Partners are working to keep Schroon Lake free of invasive species, though the lake is already populated with milfoil. Signs are seen at the Schroon Lake boat launch in the town of Schroon, warning boaters about the invasive species. 

A multi-municipality, multi-organization effort to keep Schroon Lake free of new invasive species will continue after the state Regional Economic Development Council awarded $289,750 to the program.

The funding will go toward a boat inspection and decontamination program as well as hand harvesting to remove the invasive Eurasian water milfoil. It’s an effort that involves the towns of Horicon, Chester and Schroon, Warren County, Essex County, the Schroon Lake Association, the East Shore Schroon Lake Association and the Paradox Lake Association.

The grant comes from the state Department of State’s Local Waterfront Revitalization Program.

“We really did this as a watershed,” said Mark Granger, president of the Schroon Lake Association. “This is what we’ve been trying to do. This is not just a victory for the money. It’s also a victory for the concept of, ‘political boundaries don’t matter.’ What matters is the watershed.”

The program to combat invasive species in the 4,126-acre lake had been given state funds before, but Granger said they were running out. This funding replaces it and keeps the boat decontamination stations at the southern and northern ends of the lake open, along with boat inspection stations around the lake.

The boat decontamination station in Severance is newer to the watershed’s protection plan, installed last summer off of the Northway’s Exit 28. It already saved Schroon Lake from a possible $500,00 invasive species problem when staff washed off a boat coming from Saratoga Lake that was covered in zebra mussels.

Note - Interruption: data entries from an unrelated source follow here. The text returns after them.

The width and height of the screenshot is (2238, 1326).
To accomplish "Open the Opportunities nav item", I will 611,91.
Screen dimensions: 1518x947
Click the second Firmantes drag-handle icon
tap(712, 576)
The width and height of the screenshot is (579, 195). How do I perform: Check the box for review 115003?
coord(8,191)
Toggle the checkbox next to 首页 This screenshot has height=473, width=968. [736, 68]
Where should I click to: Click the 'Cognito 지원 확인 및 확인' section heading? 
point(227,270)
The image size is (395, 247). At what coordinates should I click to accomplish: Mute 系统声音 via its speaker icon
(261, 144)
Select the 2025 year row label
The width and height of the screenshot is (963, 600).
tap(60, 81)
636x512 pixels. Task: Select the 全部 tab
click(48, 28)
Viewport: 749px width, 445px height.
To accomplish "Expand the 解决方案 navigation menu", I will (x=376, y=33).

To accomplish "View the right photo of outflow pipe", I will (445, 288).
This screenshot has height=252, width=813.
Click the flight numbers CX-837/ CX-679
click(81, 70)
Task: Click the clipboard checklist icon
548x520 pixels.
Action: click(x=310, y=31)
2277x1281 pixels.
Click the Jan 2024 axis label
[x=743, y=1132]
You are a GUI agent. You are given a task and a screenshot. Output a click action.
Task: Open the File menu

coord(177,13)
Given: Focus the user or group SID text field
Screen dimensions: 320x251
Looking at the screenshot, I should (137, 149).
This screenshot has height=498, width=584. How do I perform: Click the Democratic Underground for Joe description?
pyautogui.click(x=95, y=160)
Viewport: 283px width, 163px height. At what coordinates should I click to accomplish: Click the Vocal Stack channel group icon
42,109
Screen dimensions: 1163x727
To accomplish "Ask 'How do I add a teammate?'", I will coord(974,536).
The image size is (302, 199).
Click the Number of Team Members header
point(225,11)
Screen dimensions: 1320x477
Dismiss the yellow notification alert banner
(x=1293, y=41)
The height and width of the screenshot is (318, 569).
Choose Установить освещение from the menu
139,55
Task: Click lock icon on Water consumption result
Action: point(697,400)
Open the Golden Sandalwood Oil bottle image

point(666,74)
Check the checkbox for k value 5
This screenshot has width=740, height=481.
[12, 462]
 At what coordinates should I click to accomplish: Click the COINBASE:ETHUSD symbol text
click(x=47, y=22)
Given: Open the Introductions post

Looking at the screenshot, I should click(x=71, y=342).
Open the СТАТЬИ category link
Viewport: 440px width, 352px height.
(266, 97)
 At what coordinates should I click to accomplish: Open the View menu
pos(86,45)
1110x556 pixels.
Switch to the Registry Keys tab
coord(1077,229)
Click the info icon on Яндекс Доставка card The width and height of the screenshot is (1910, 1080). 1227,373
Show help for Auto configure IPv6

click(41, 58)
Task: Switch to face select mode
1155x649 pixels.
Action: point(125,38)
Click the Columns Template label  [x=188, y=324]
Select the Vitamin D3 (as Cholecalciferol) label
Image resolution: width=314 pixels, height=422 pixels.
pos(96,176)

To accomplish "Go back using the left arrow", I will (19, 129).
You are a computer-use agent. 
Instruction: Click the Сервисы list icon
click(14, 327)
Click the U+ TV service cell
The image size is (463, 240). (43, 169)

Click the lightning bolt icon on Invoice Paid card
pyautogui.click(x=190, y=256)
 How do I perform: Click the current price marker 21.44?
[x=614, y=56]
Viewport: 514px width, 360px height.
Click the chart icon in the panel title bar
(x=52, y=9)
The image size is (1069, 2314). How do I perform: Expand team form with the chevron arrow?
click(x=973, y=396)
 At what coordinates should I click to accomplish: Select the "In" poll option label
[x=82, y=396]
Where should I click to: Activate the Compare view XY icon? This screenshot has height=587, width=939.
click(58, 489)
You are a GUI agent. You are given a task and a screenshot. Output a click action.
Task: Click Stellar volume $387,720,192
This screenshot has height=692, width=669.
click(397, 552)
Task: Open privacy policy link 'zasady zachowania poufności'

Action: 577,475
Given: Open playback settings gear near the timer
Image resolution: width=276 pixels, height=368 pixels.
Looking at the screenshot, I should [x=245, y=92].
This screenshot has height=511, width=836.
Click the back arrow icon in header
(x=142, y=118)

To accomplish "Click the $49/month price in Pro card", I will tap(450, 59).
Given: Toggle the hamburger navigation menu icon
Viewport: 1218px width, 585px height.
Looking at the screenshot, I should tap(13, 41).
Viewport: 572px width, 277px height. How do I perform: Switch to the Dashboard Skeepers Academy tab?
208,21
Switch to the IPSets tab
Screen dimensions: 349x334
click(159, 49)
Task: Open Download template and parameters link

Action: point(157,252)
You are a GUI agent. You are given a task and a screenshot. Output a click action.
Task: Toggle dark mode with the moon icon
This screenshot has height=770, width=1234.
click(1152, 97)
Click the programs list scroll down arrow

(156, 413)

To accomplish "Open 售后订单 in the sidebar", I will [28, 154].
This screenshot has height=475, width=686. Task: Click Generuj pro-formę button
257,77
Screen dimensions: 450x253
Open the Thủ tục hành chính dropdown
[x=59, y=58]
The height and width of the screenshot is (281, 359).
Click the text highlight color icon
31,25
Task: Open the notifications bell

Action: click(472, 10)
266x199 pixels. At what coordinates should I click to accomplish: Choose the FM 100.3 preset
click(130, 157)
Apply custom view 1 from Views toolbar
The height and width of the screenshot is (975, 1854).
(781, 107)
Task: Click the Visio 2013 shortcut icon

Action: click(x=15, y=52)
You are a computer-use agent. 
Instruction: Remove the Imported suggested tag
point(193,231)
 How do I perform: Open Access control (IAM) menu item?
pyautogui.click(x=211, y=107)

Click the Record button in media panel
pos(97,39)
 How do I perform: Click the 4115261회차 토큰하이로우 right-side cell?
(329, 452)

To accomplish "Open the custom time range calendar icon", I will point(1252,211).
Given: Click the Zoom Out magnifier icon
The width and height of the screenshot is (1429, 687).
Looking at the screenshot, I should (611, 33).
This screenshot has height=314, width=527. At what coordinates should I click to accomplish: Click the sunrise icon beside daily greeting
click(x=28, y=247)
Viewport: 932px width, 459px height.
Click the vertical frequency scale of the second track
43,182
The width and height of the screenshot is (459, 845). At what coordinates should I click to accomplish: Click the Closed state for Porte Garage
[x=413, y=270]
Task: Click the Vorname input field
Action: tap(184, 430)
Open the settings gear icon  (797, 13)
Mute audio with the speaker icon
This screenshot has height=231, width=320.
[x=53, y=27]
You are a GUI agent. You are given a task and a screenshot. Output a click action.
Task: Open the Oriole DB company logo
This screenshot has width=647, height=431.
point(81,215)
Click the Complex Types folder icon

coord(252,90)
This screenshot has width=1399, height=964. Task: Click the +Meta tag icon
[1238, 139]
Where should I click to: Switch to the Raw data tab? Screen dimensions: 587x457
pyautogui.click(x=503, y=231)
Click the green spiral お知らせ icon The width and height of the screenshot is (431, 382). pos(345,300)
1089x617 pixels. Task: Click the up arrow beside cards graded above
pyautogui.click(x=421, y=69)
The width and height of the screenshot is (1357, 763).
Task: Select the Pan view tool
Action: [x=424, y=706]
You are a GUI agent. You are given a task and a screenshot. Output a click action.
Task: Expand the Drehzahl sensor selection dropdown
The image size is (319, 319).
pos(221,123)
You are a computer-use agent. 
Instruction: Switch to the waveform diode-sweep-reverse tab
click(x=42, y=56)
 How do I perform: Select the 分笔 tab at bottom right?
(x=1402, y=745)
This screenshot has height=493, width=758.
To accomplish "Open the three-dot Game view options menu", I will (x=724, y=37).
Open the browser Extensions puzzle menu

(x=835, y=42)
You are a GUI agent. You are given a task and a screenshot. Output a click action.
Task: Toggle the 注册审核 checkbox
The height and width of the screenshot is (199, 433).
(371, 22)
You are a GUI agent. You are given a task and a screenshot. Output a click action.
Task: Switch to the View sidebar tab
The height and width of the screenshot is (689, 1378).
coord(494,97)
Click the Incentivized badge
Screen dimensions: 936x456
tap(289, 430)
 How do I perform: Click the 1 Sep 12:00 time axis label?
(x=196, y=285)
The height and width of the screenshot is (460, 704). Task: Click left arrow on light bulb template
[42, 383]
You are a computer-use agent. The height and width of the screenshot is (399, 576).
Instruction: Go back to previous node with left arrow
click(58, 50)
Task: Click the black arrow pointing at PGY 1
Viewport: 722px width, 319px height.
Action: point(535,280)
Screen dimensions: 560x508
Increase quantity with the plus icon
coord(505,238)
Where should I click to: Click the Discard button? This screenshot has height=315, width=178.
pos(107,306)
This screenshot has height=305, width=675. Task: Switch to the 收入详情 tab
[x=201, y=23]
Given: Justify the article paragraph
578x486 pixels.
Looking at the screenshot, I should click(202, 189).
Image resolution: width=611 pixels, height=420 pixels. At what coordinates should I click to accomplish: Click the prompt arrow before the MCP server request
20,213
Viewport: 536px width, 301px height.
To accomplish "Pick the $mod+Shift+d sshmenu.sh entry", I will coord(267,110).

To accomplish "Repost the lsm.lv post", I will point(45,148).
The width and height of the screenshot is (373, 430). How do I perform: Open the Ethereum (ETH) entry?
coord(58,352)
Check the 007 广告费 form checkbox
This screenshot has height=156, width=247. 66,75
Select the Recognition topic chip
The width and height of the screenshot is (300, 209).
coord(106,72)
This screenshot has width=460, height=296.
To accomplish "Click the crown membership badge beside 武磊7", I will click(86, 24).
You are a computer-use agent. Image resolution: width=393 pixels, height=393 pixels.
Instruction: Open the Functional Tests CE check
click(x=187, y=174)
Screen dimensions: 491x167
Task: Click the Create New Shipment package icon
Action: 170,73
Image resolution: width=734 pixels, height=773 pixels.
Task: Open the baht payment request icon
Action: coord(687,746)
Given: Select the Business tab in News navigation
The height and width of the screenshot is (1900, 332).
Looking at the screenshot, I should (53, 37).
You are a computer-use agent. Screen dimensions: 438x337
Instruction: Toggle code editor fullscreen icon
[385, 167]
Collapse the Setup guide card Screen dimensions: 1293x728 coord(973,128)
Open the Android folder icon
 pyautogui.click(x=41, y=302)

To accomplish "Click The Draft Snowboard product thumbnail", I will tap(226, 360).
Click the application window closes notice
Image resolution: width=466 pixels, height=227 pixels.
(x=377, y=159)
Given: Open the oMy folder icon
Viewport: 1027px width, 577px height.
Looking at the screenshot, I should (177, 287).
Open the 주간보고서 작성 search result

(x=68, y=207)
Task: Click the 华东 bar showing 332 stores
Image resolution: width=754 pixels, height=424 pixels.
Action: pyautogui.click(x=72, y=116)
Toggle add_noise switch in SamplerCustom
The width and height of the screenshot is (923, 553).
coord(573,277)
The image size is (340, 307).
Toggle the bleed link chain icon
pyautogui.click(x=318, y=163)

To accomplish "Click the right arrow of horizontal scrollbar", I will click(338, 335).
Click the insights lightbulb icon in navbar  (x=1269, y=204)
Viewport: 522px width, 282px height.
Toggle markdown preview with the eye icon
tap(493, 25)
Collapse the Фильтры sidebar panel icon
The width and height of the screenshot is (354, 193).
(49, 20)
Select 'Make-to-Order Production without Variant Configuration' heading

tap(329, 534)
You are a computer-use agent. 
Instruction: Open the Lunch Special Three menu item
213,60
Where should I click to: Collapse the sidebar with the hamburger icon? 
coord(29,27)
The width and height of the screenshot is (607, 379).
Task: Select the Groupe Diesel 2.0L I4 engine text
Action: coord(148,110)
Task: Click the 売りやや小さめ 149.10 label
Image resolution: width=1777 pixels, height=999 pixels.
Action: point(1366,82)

Matt Simpson, town supervisor of Horicon, said at the state Department of Environmental Conservation’s boat launch station alone, between 8,000 and 9,000 boats come through between Memorial Day and Columbus Day.

“One of our key strategies in the Adirondack Park is to protect the quality of water in our lakes and protect our towns and the assets we have, because of our tourist-based economies, and you know, it’s very expensive to operate the stewards and boat decontamination on these sites,” Simpson said. “... So we’re very excited, and this (money) ensures us that we’re going to be able to continue this.”